Alla base del progetto di Tam Teatromusica, che gode del sostegno della Regione Veneto-Assessorato Politiche sociali e della collaborazione del Comune di Padova, vi è la creazione di percorsi culturali che favoriscano occasioni di dialogo e di scambio tra le persone detenute e la realtà esterna ai fini di un reinserimento sociale. Può nascere da qui anche un percorso di dialogo e integrazione tra la città e il carcere.

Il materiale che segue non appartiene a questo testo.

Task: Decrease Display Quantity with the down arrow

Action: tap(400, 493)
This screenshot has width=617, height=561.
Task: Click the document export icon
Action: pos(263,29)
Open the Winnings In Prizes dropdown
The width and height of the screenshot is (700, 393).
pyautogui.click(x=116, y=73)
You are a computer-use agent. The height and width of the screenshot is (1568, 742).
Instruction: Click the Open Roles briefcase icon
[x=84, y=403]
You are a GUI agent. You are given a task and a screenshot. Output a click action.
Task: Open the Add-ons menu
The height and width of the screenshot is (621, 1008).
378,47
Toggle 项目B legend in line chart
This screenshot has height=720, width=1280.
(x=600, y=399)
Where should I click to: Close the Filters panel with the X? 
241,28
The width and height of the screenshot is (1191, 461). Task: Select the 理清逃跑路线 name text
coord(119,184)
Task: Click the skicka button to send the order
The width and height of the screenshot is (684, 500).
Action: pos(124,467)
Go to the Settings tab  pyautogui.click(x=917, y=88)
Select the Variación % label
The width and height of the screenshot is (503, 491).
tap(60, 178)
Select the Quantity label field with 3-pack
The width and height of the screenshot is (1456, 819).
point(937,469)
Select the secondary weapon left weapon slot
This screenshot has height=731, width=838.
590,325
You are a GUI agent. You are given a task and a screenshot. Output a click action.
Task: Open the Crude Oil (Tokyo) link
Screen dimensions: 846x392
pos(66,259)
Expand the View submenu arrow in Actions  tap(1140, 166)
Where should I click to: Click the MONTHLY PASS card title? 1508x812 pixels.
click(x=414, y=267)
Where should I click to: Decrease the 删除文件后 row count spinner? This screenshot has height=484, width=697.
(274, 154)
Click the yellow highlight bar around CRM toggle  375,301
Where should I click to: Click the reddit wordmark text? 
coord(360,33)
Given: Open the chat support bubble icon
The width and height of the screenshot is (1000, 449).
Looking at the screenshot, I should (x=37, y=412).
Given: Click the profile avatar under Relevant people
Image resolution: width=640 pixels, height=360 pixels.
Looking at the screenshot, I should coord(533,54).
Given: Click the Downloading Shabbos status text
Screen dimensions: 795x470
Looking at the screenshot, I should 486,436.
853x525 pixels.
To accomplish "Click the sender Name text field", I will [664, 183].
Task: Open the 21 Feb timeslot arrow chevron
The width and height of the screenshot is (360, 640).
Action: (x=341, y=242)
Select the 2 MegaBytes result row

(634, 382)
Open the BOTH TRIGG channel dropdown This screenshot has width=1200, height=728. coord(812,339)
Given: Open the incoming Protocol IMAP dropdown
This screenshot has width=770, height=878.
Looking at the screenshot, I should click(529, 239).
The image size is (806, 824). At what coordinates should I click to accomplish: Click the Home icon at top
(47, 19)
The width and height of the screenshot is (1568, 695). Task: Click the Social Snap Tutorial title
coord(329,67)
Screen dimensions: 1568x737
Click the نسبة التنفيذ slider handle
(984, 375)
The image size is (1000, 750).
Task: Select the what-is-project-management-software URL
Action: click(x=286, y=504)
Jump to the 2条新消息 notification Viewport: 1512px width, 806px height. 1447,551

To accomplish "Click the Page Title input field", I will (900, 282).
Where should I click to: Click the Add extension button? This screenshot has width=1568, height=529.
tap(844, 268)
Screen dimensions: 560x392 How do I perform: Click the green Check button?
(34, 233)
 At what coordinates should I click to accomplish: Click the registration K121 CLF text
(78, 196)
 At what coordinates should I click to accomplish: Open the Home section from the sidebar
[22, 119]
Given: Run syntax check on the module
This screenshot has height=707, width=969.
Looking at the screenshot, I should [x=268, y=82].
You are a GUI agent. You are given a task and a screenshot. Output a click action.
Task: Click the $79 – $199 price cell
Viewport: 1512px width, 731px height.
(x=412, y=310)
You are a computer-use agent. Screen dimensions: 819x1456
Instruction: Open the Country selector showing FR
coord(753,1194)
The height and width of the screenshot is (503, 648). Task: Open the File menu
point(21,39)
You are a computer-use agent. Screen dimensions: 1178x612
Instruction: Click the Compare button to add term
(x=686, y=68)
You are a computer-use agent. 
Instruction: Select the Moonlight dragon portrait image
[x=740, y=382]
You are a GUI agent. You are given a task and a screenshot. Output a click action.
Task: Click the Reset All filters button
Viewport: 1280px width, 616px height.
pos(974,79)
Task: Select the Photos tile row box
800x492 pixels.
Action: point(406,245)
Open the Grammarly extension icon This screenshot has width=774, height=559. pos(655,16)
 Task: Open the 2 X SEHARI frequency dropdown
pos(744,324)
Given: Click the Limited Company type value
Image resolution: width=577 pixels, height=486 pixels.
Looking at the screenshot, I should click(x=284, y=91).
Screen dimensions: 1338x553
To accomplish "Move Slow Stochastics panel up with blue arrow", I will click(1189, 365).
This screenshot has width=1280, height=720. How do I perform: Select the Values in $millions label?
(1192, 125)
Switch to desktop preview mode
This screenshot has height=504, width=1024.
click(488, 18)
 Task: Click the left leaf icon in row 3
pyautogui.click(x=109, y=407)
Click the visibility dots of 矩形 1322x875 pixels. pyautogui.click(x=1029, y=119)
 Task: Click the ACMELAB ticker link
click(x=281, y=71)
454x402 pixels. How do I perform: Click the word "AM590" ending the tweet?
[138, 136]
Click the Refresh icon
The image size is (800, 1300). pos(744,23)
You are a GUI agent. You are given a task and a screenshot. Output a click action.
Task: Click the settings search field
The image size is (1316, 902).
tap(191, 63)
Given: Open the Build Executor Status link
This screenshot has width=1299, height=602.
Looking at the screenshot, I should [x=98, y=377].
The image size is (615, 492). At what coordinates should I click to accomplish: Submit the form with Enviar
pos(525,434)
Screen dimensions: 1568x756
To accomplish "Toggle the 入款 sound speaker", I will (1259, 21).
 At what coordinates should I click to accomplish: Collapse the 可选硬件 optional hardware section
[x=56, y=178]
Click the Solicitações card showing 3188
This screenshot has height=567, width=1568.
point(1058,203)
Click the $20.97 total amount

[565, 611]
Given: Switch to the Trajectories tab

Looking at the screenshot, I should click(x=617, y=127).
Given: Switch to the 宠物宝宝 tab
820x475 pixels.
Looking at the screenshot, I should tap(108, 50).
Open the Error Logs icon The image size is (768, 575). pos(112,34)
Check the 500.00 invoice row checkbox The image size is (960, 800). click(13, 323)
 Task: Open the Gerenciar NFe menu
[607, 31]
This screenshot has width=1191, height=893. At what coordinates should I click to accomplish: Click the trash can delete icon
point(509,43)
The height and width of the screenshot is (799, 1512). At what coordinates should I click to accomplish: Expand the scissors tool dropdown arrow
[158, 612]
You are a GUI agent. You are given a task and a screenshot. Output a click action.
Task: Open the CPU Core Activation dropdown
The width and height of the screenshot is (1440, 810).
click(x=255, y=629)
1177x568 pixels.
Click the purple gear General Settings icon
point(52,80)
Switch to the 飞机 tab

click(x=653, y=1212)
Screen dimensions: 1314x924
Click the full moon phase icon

Condotto dagli attori e registi Maria Cinzia Zanellato e Loris Contarini, il laboratorio teatrale/multiculturale segue il metodo della “drammaturgia dell’esperienza”, cioè considera e mette al centro la storia personale, la provenienza sociale e culturale di ogni singola persona detenuta. La realizzazione e la presentazione di uno spettacolo conclusivo contribuiscono ancora di più a creare il senso del “gruppo” e di appartenenza tra i detenuti, tutti quanti chiamati a collaborare per una finalità comune. Non meno importante è anche il valore di testimonianza assunto dallo spettacolo nei confronti del pubblico: per affermare che la realtà del carcere è fatta di persone con una propria storia ed esperienza alle spalle, non solo di detenuti con una pena da scontare.
A fornire quest’anno l’ispirazione saranno Le Città invisibili di Italo Calvino. Un primo studio dello spettacolo confluirà nella terza parte di CONTRAPPUNTI, la rassegna di teatro, musica e danza promossa e organizzata sempre da Tam Teatromusica, in collaborazione con l’Assessorato alla Cultura del Comune di Padova, la Regione del Veneto e Arteven, e il sostegno del Ministero per i Beni e le attività culturali.
L’esperienza di Teatrocarcere della compagnia padovana è considerata un’eccellenza a livello nazionale e ha ottenuto notevoli riconoscimenti anche istituzionali: segnalato nel sito del Ministero della Giustizia come gruppo tra i più significativi in Italia per il teatro in carcere, Tam Teatromusica nel 2011 è stato incluso da una ricerca transnazionale sul ruolo socioeducativo dell’arte e della cultura (finanziata dall’Unione Europea e promossa dalla Fondazione Michelucci con il patrocinio del Ministero), tra le migliori otto buone pratiche italiane individuate. E ancora, a livello artistico nel 2000, in occasione del Giubileo, a Tam Teatrocarcere è stato assegnato il prestigioso “Premio Enrico Maria Salerno” e nel 2010 lo spettacolo “Annibale”, interpretato da una persona detenuta, è stato selezionato per il “Premio Off” del Teatrostabile del Veneto.